Ben passes the baton

Ben Buckley, of Benambra, has been a name synonymous with local government for over four decades.
Mr Buckley, now aged 84, has decided to retire as a councillor from the East Gippsland Shire Council and not re-contest for a position on the new council.
Mr Buckley has been a councillor for 29 of the past 40 years and is a popular figure among East Gippsland residents.
His legendary status saw him win an overwhelming majority at the 2016 elections to be catapulted into the first seat on the nine- member council.
To be the favored candidate over 38 other incumbents vying for a position made the victory even more momentous.
However, Mr Buckley has battled health concerns in recent times and believes the end of this fourth year as a councillor was an appropriate time to step aside and allow a new fresh group of councilors to be installed.
Mr Buckley was first elected to the former Omeo Shire Council in the early 1980s.
He served that council for seven years, including one year as Shire President, before being deposed and losing his seat.
Regaining it two years later, Mr Buckley served for another five years before the Omeo Shire was amalgamated into the East Gippsland Shire Council.

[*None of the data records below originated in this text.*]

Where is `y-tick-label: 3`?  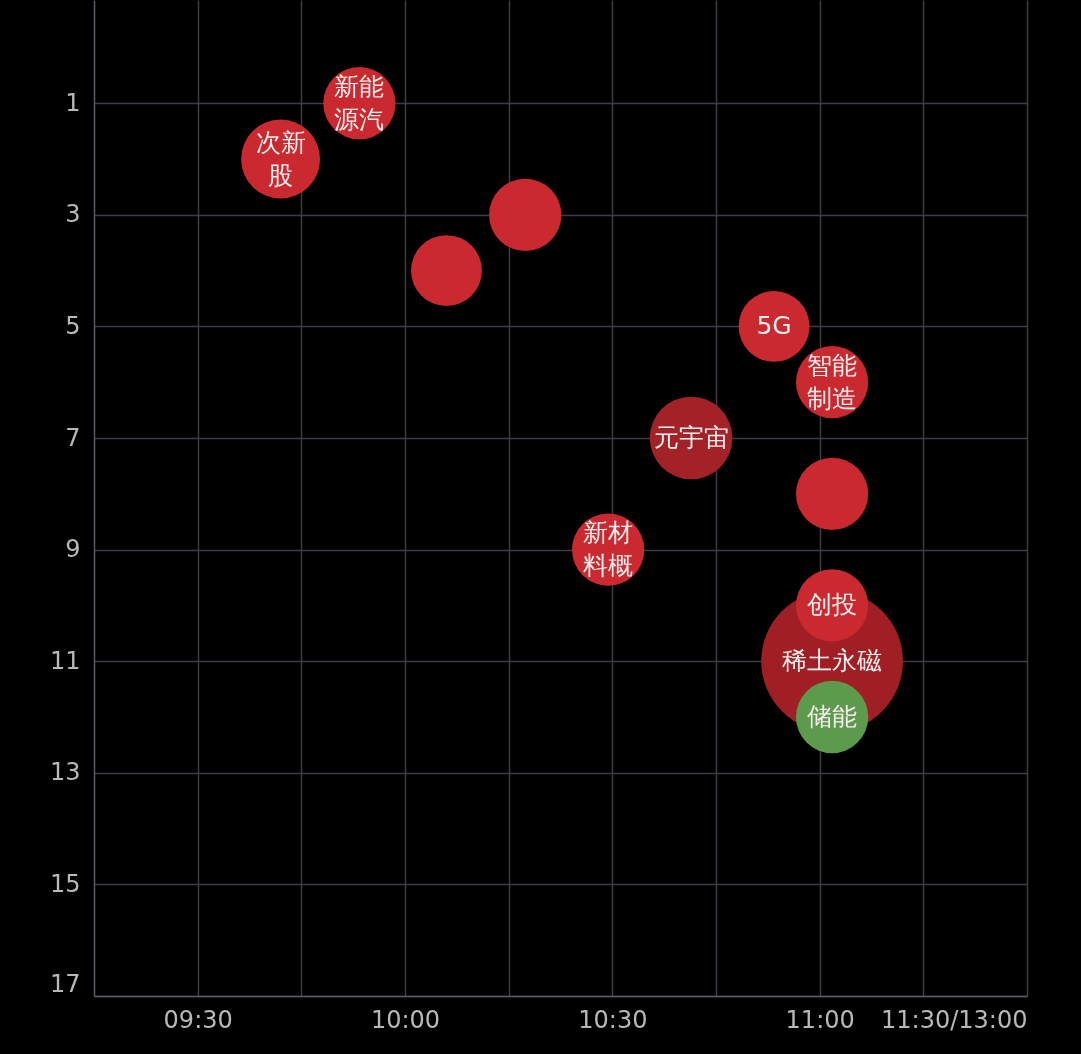 y-tick-label: 3 is located at coordinates (73, 214).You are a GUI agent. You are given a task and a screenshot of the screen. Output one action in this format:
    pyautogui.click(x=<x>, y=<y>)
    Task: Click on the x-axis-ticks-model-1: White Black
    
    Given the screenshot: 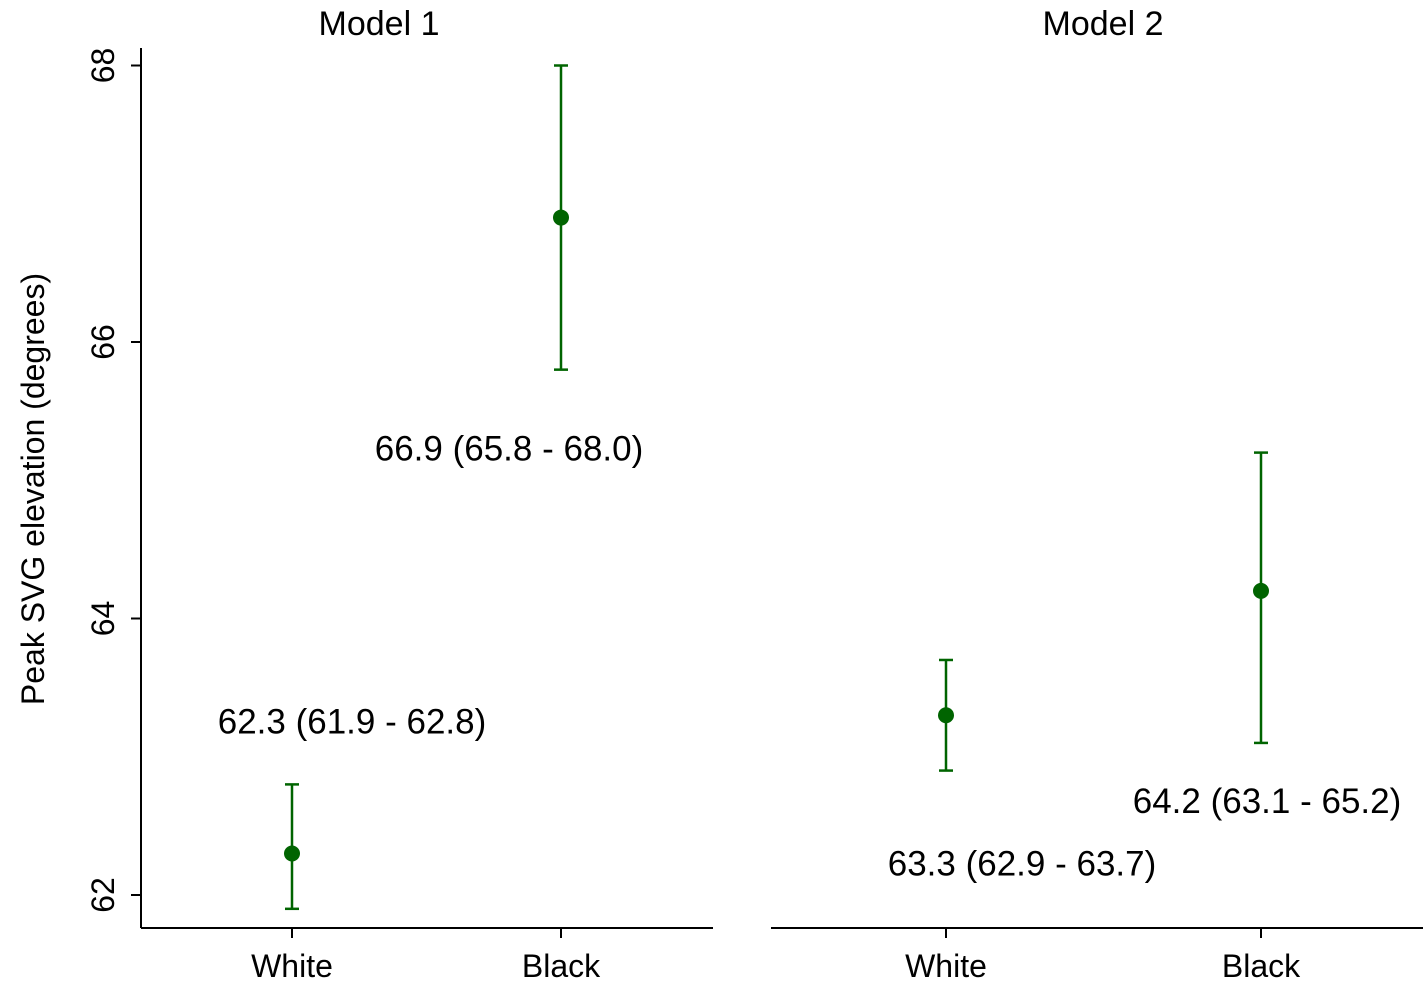 What is the action you would take?
    pyautogui.click(x=426, y=956)
    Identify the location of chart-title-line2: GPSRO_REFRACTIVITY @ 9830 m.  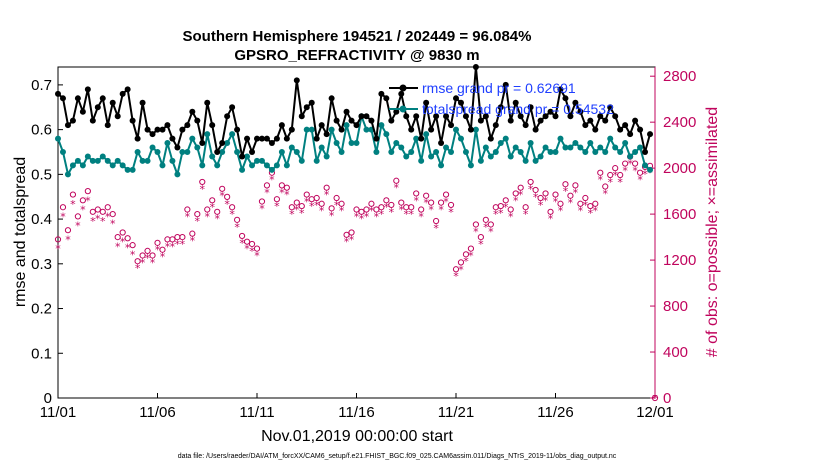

After a bit of a break from local government, Mr Buckley made a comeback to council with the East Gippsland Shire Council in 2003 and has managed to hold his seat since then.
He spent four months suspended in 2019 after he was found guilty by a three member panel of breaching the Councillor Code of Conduct.
A punishment he still considers unjust for disclosing supposedly secret council business.
Mr Buckley says administrations have been given too much control while the voice as the elected representative of the people has been suppressed.
A professional pilot, Mr Buckley told the Advertiser he stumbled into East Gippsland back in the 1960s spreading fertiliser in his Tiger Moth.
After meeting his wife-to-be, Mr Buckley settled down and started a family and remained in the area.
Mr Buckley says joining the Omeo Shire back in the 1980s was a bit like signing up to “an old boys club”.
“Some people referred to us as a little more than a poor man’s house of lords,” he said.
He says councillors usually came from established families in the area but he managed to break in by a small margin.
Mr Buckley says the job of a councillor has served him well, particularly during his retirement but now is the right time to step aside.
“I certainly will miss it, but at my age it’s a lot harder to keep up and I never was any good with laptops and stuff like that,” he said.
“You could perhaps describe me as electronically illiterate.”
When asked what he intends to do now he’s no longer a councillor, Mr Buckley quipped “get a life”.
He will have more time to spend flying his couple of planes.
Mr Buckley once flew his ultralight plane from East Gippsland to New Zealand’s South Island of Haast at the close of last century.
He had made the proper inquiries with Australia’s aviation authorities to receive appropriate customs clearance, but believes he was passed off as being a nutter.
Rigging up a fuel system to ensure he made the distance, Mr Buckley set off from Mallacoota and to the surprise of many made it across the ditch.
He was greeted by an astonished New Zealand customs official upon landing in Haast.
Reports of Mr Buckely flying planes under bridges in East Gippsland and dropping fertiliser on an oval while a football match was underway are legendary.
“There’s talk of that from time to time, but I’ve never been convicted of flying under a bridge,” he said.
Mr Buckley says while he is standing down, he believes people should continue to take an interest in local government and make their voices heard.
He is pleased to see his daughter, Sonia, standing in the forthcoming elections.

IMAGE:
Ben Buckley, pictured with his daughter, Sonia, is stepping down as a councillor in the forthcoming East Gippsland Shire Council elections after a 29-year career in local government.